◆ WORK ITEM ◆
Return all of the entries word for word, but omit the pictures they contain.

________

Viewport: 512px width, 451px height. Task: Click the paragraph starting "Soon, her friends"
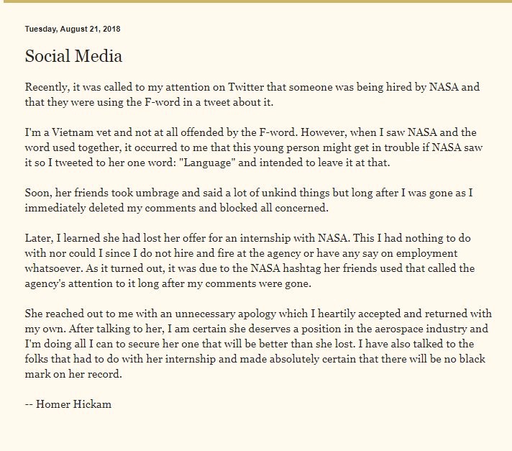[x=249, y=200]
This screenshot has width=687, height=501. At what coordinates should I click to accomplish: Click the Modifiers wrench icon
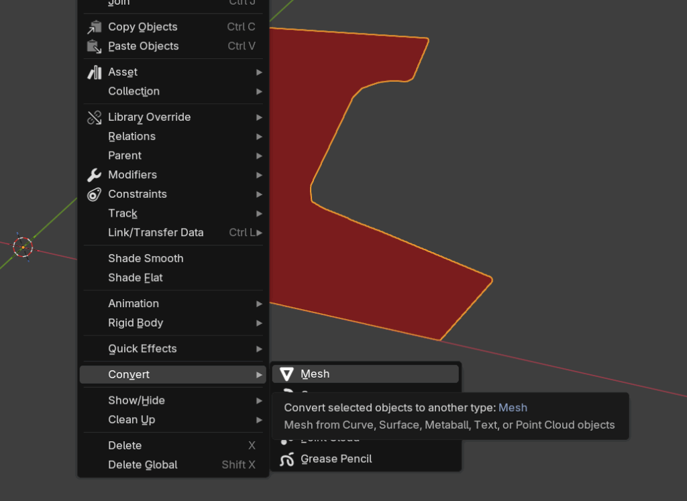(x=94, y=175)
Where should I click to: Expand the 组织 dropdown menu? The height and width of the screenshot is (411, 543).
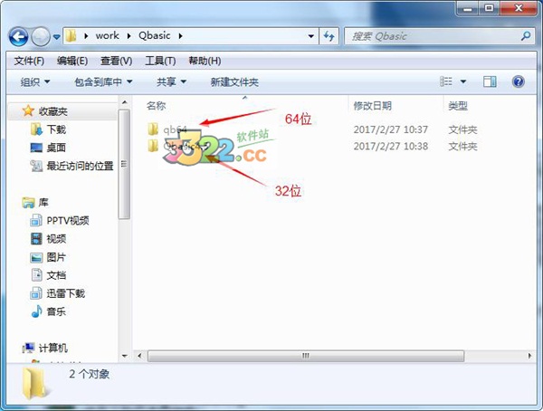point(35,82)
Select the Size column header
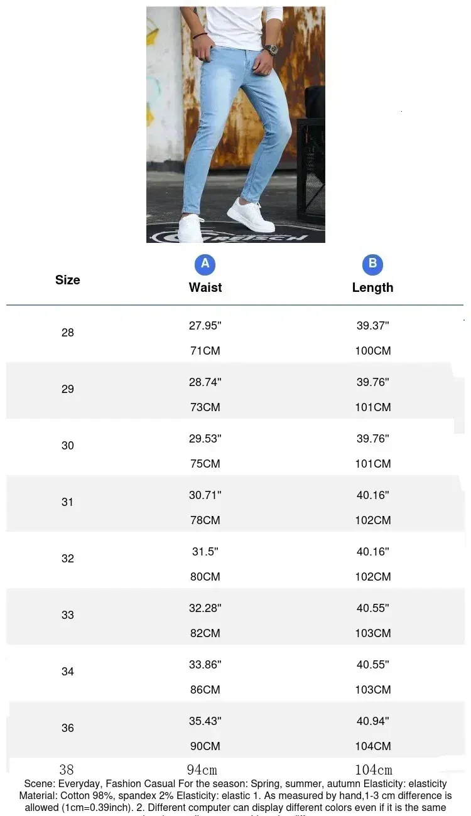Screen dimensions: 471x816 67,280
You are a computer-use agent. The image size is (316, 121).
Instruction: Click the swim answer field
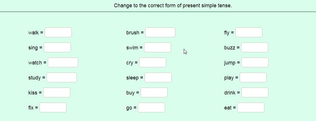pyautogui.click(x=158, y=47)
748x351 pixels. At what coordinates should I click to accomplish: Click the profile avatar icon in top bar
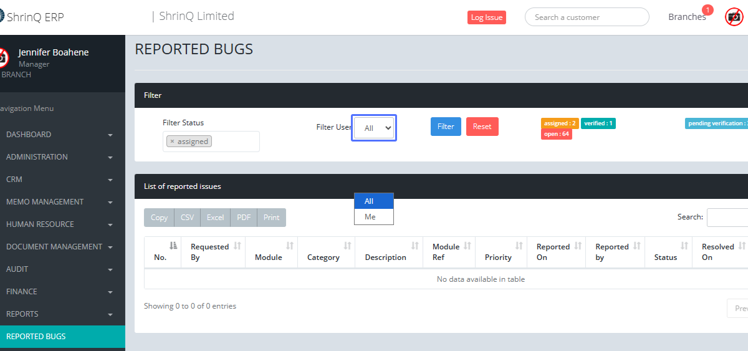[734, 17]
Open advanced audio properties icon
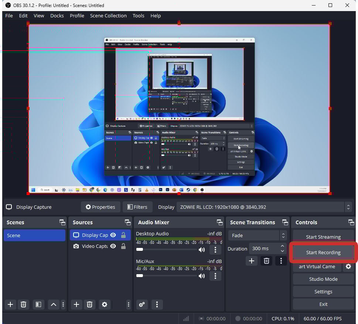Image resolution: width=358 pixels, height=324 pixels. (142, 304)
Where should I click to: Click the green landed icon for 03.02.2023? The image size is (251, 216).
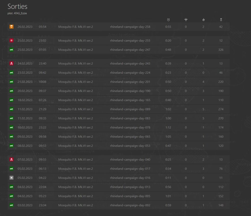[x=12, y=205]
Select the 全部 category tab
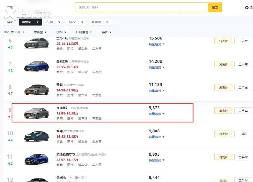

________

◆ FINISHED TASK ◆
Viewport: 512px width, 451px height. Task: Click the paragraph starting "Soon, her friends"
[x=249, y=200]
This screenshot has width=687, height=501. At what coordinates should I click to accomplish: Click the Modifiers wrench icon
(x=94, y=175)
Where should I click to: Expand the 组织 dropdown menu? The height and width of the screenshot is (411, 543).
point(35,82)
Select the Size column header
Screen dimensions: 471x816 67,280
You are a computer-use agent. The image size is (316, 121).
Instruction: Click the swim answer field
pyautogui.click(x=158, y=47)
748x351 pixels. At what coordinates should I click to accomplish: Click the profile avatar icon in top bar
[734, 17]
Open advanced audio properties icon
Image resolution: width=358 pixels, height=324 pixels. (142, 304)
Where should I click to: Click the green landed icon for 03.02.2023? The image size is (251, 216).
[x=12, y=205]
Select the 全部 category tab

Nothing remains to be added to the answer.